● **TRAVAIL DEMANDÉ**:
Recopiez le texte fourni de « Parmi les moments » à « écrit, juste avant. » en le mettant à jour : « café » y devient « thé ».

● **TEXTE FOURNI**:
■ ■ ■ ■ ■
Parmi les moments précieux de la vie, ce café, seul, accoudé à la table de la cuisine. Petit matin, chants d’oiseaux. Être un peu triste mais confiant. Avoir écrit, juste avant.

27/3/23
Beau cadeau : Le voyage d’hiver et ses suites, la nouvelle de Georges Perec (qui n’est qu’un appendice en Pléïade) et ses suites se sont les multiples réécritures et réponses des oulipiens. Un ensemble éminemment ludique et talentueux dans La Librairie du XXIe siècle aux éditions du Seuil. J’apprécie la prise de risque qu’il y a à m’offrir ce genre de livre, et surtout la découverte. J’étais jusque-là passé à côté de cette histoire. La nouvelle pose un livre disparu d’un certain Hugo Vernier qui aurait inspiré tous les écrivains du XIXe. Et les Caradec, Le Tellier, Roubaud et consorts en rajoutent autant qu’on puisse. Hautement recommandable.

28/3/23
Premier envoi de la première mouture du projet. Bizarrement pas vraiment d’angoisse quant au retour. Soit j’ai confiance dans le texte (ce dont il me semble douter…), soit j’ai confiance dans l’éditeur. Cette deuxième option me semble plus crédible.

29/3/23
Lire à voix haute, au chevet d’un mourant, le texte qu’il ne verra jamais publié, parce qu’il a à savoir, avant de partir, que le texte existe. Et c’est une façon de lui offrir pour toujours, car le texte sera toujours le dernier qu’il aura entendu et, à chaque fois qu’on le lira, à chaque fois même qu’on prendra le livre en main, c’est à lui que l’on pensera, sur son lit d’hôpital, dans la douleur qu’on devine, une heure peut-être avant que commence le goutte à goutte de la morphine.
■ ■ ■ ■ ■
● **ENTRÉES FOURNIES**:
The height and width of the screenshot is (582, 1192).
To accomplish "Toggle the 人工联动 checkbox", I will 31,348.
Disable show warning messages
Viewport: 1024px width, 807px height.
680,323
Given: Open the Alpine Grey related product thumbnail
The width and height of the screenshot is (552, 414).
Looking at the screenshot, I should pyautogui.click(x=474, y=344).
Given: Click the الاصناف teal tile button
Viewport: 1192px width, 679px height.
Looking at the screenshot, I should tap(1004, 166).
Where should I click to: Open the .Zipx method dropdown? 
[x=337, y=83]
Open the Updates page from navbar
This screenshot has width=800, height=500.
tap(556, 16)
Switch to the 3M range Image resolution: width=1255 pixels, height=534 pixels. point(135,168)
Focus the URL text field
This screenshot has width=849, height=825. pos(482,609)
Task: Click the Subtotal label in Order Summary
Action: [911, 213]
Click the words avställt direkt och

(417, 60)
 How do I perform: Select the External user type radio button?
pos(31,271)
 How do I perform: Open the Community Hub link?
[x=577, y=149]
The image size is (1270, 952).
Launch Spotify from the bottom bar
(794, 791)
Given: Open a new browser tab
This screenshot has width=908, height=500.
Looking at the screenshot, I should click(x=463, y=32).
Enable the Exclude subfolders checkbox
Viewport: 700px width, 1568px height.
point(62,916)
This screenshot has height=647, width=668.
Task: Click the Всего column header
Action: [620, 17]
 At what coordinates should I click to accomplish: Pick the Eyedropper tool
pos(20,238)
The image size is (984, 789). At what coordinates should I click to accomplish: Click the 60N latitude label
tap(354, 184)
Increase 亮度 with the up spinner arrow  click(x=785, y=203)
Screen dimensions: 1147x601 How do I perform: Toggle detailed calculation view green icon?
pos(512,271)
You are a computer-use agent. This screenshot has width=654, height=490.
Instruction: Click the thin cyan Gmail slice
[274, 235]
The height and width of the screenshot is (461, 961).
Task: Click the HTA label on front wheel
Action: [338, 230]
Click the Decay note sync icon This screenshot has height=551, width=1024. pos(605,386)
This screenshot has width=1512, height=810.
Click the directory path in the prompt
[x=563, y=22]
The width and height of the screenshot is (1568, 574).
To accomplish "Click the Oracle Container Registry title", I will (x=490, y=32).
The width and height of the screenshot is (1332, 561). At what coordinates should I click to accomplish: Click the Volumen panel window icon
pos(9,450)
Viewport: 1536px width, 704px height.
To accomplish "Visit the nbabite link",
■ ■ ■ ■ ■
● **RÉPONSE ÉCRITE**:
Parmi les moments précieux de la vie, ce thé, seul, accoudé à la table de la cuisine. Petit matin, chants d’oiseaux. Être un peu triste mais confiant. Avoir écrit, juste avant.